A week before the D.C. Council overwhelmingly approved a $38 million lottery contract to Greek gaming giant Intralot, veteran D.C. lawyer Roderic L. Woodson testified before a council committee about a problematic aspect of the deal.
“Subsequent to contract award, it is our understanding Intralot has committed to subcontract with Veterans Services Corporation in carrying out its responsibilities under the lottery contract,” said Mr. Woodson, who represented a local company that was among those that vied for a piece of the D.C. Lottery contract.
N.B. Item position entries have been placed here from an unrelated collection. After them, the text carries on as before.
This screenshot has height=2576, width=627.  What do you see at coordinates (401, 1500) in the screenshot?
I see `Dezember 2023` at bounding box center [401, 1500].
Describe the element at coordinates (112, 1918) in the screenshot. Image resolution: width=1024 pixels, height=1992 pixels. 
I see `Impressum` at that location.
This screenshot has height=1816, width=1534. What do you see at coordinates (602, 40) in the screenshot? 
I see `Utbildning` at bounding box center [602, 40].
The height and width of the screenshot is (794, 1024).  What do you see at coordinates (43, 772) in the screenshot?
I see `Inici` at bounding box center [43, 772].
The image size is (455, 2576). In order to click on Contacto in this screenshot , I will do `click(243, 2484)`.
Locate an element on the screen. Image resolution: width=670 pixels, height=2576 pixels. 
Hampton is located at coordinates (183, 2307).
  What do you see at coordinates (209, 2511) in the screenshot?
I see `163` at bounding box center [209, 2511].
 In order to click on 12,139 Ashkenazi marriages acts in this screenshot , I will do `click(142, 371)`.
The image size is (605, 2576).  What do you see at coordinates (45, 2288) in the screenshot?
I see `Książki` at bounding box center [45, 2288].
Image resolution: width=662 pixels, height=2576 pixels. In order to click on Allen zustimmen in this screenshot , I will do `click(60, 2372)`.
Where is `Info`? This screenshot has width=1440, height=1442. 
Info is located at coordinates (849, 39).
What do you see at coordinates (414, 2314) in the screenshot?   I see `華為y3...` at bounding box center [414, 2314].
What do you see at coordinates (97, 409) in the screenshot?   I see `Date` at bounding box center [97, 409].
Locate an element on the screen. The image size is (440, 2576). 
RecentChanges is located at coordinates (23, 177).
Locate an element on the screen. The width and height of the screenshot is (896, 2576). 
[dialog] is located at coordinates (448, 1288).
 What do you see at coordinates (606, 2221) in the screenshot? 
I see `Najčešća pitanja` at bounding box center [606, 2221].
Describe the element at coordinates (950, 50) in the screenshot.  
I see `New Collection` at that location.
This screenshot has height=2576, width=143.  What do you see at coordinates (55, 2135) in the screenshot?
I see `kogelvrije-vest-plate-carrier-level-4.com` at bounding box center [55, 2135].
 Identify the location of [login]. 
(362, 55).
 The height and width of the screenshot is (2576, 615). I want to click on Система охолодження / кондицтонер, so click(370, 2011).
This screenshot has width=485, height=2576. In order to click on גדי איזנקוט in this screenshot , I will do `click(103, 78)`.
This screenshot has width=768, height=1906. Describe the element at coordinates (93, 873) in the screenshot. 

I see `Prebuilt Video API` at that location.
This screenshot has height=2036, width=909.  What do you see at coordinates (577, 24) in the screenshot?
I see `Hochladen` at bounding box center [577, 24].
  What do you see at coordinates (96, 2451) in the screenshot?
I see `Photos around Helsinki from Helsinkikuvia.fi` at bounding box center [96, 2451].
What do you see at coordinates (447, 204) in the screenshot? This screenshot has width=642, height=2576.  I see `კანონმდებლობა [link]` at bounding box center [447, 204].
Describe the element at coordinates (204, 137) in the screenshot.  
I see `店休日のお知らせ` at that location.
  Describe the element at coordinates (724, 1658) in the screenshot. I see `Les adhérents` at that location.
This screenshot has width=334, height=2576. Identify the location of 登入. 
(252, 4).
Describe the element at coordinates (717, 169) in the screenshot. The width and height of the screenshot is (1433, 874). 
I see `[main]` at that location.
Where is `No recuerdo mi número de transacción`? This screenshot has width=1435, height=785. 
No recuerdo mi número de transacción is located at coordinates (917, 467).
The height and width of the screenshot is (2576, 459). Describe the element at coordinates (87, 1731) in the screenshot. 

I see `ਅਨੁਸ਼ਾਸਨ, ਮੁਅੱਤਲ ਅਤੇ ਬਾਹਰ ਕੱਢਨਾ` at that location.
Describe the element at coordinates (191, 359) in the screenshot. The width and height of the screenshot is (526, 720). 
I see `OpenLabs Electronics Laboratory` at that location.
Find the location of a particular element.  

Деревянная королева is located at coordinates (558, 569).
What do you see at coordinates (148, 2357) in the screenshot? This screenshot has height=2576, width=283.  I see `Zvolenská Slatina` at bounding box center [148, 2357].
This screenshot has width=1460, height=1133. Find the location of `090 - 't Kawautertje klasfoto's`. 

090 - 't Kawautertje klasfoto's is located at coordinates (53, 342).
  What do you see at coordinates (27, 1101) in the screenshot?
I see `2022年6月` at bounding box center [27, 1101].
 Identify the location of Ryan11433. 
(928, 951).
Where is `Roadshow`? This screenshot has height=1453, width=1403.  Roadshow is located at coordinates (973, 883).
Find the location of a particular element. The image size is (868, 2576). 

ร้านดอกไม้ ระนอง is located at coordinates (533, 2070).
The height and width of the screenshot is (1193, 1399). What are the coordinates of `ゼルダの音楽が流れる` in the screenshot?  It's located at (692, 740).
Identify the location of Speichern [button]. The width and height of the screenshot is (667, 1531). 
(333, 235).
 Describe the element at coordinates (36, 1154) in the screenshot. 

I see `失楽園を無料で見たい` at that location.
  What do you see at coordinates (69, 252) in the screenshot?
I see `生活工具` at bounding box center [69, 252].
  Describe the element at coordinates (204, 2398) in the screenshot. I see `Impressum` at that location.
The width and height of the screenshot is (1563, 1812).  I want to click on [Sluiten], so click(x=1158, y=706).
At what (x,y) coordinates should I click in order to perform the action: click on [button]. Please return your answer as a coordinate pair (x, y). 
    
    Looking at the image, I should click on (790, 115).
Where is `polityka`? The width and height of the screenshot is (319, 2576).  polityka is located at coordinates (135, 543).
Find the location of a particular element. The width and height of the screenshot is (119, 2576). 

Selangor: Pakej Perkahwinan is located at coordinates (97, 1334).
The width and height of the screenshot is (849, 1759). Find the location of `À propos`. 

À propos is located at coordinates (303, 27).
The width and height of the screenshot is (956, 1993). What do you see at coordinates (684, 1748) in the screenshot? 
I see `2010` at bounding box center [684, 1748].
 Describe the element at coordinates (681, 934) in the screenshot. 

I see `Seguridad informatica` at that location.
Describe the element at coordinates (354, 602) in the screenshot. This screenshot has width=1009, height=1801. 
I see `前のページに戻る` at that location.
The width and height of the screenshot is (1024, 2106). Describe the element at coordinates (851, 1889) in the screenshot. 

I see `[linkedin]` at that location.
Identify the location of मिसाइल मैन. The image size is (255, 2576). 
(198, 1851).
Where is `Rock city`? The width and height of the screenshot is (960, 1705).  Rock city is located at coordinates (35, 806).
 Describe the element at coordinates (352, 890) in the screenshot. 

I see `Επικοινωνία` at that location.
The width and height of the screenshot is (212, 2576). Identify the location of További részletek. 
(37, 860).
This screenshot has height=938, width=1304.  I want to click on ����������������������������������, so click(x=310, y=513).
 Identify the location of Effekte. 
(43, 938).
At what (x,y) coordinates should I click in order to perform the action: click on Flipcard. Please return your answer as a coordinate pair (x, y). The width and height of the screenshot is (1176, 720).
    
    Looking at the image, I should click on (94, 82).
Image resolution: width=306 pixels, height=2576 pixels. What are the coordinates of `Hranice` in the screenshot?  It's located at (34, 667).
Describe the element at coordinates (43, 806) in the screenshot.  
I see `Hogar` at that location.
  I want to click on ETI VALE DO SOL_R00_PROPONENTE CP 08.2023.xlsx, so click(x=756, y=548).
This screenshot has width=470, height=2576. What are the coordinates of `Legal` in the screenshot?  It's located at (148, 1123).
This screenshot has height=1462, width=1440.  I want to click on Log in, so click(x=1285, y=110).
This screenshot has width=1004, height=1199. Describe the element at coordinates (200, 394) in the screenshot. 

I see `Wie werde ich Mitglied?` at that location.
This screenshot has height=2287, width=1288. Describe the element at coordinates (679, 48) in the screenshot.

“It goes without saying that VSC could not have been considered by the evaluation committee,” he said at the Nov. 24 hearing, pointing to the fact that VSC President Emmanuel S. Bailey presented his firm at the hearing as a “partner” of Intralot, despite having sat out the formal procurement process.
“How can that be part of the award justification if in fact that subcontract arrangement did not occur until after the contract award?” Mr. Woodson asked.
Legal critics share Mr. Woodson’s concerns, which raised another troubling aspect of the deal: The District of Columbia, despite embarrassing lottery glitches in recent years and a drawn-out procurement process fraught with politics and charges of cronyism, adopted a minimal vetting standard out of step with most states that operate a lottery.
“It’s laughable,” said one former D.C. lawyer with extensive contracting experience who spoke on the condition of anonymity because he was not authorized by his firm to discuss the matter. “To have an award to a prime contractor, and then to engage in some sort of arrangement to include another entity — the government can’t feel comfortable that the entity is capable of doing what it says it is capable of doing.
“You have to know their status with the IRS and the results of their record-keeping audits. You have to ensure their books and records are clean, and that they have a functioning board of directors. You’re looking to see if they are a responsible entity.”
VSC and Intralot inked a partnership deal on Nov. 23 that grants VSC a 51 percent equity share in the lottery contract. The council approved Intralot as the lottery operator on Dec. 1. In February, after conducting a criminal background check, D.C. Chief Financial Officer Natwar M. Gandhi’s office approved a subcontract between Intralot and DC09 LLC, the joint venture between Intralot and VSC. Mr. Gandhi wrote to D.C. Attorney General Peter J. Nickles on June 30 that “further vetting of VSC or DC09 LLC is not necessary.”
Mr. Bailey is CEO of DC09 LLC.
In defending the arrangement, Mr. Gandhi’s office said Intralot is fully responsible for the functioning of the lottery and that the city’s lottery board can demand removal of a subcontractor if it fails to operate properly.
But another veteran government contracts lawyer, who also declined to be named because he has provided legal advice to the District, said the arrangement is “soft,” because the city has contracted with a different entity from the one that, according to the subcontract, “shall provide and furnish all labor, tools, supplies, equipment, services, facilities, supervision and administration necessary for the performance of the lottery contract.”
Even if the District attempts to remove a subcontractor, the veteran lawyer said, it creates an atmosphere for “claims and counterclaims and litigation that can be avoided by contracting with the entity that will do the actual work.”
Lottery officials in other states said a higher standard of review is required in their jurisdictions.
Jackie Barreiros, director of public affairs for the Florida Lottery, said that if a lottery contract exceeds $25,000, a subcontractor by law goes through “the exact same background check as the general contractor.”
Maryland Lottery officials say the state allows for lottery joint ventures or partnerships, “but only during the [procurement] process if the offerer is a joint venture,” according to procurement director Robert Howells.
Virginia is in line with those states that carefully vet its lottery providers.
“Anyone involved with any of our lottery products must go through security background check,” said John Hagerty, a spokesman for the Virginia Lottery. “We can and do also ask for financial records, conduct on-site surveys and check business references. We do a lot of research.”